Mr. Balson, a 17-year veteran of Bain Capital, has hired his first employee, Lara Fox Moskowitz, who works in investor relations at the private equity firm General Atlantic, Ms. Moskowitz confirmed on Tuesday. She will be in charge of operations and strategy. The new fund, which will be based in Boston, does not yet have a name.
Bain Capital notified its investors of Mr. Balson’s departure last December, according to a person briefed on the matter who was not authorized to speak publicly about it. The move was not publicly reported at the time.
Mr. Balson, 47, joined Bain Capital in 1996 and was promoted to managing director in 2000, according to a biography that until recently was on the private equity firm’s website. He focused on investments in technology, media and telecommunications, as well as in the consumer, retail and dining businesses. Before Bain Capital, he worked at Bain & Company, the management consulting firm from which Bain Capital was created.
His new fund is expected to make private equity-style investments with a longer time frame. Private equity firms tend to hold investments for three to five years, but Mr.
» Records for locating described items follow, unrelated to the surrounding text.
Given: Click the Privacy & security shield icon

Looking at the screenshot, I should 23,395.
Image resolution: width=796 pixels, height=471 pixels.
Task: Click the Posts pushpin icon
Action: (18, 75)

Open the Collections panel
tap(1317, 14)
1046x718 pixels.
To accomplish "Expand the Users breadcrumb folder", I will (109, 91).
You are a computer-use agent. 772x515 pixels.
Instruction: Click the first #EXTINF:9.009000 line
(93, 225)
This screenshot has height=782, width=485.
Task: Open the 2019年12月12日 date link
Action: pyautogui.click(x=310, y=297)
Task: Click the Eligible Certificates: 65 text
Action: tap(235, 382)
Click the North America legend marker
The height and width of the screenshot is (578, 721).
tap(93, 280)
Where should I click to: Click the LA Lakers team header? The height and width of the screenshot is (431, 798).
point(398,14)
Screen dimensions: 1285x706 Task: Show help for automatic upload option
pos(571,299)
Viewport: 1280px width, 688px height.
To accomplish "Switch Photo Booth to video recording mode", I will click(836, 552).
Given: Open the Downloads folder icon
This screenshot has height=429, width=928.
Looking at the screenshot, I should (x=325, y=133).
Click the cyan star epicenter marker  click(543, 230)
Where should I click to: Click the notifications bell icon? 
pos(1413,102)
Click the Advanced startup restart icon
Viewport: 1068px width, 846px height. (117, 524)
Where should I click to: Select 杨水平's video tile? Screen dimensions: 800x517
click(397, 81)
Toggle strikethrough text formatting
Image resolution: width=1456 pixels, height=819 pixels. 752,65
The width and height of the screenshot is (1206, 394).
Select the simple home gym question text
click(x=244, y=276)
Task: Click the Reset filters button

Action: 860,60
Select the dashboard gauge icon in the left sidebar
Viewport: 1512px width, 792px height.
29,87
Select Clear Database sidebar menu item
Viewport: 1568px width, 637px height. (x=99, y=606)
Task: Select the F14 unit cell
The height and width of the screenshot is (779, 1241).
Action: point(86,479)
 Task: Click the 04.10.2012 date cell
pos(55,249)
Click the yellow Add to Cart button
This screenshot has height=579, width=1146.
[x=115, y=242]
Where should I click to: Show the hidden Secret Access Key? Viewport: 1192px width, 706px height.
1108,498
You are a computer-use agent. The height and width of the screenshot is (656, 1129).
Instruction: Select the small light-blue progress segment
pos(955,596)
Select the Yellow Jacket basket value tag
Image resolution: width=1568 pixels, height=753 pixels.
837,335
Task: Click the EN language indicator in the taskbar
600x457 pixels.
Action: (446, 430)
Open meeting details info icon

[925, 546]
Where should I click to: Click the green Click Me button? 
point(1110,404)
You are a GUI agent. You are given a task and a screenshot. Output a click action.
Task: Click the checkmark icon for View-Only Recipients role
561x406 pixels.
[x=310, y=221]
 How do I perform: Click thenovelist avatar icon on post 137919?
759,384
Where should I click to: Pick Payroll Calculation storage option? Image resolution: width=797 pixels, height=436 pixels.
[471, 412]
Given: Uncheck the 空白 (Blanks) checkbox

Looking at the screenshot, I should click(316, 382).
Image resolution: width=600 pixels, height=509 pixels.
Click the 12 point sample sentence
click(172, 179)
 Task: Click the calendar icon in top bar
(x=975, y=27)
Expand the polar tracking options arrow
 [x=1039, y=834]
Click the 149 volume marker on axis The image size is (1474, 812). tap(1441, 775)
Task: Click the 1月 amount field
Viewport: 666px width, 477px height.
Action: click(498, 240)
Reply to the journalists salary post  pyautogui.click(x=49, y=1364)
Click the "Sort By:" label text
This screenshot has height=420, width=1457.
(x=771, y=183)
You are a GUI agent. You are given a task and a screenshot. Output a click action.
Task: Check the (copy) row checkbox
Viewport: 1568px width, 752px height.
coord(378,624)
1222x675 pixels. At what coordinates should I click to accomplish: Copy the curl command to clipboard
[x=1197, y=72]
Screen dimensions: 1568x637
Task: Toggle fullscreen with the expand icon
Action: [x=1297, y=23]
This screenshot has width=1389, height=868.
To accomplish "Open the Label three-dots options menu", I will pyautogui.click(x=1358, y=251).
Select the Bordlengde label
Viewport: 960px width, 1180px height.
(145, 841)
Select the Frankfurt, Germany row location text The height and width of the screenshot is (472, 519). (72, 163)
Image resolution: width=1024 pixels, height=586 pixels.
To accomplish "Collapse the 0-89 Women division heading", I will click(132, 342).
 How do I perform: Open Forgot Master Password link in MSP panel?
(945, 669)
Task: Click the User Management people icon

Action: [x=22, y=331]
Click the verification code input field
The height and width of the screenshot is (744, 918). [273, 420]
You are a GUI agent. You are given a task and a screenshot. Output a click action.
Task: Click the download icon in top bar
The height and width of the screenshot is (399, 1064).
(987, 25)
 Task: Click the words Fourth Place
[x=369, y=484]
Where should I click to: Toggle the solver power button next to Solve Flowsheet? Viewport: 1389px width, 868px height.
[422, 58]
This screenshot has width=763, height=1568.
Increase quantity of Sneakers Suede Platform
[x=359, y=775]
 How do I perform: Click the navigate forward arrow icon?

Balson’s fund intends to buy companies or equity stakes and hold them for 10 years or more.
The departure of Mr. Balson came as Bain Capital began investing a new private equity fund, which it finished raising in April. In general, the establishment of a new fund is a fresh chapter for a private equity firm and can give senior executives an opportunity to depart. Another longtime Bain executive, Mark Nunnelly, also retired this year.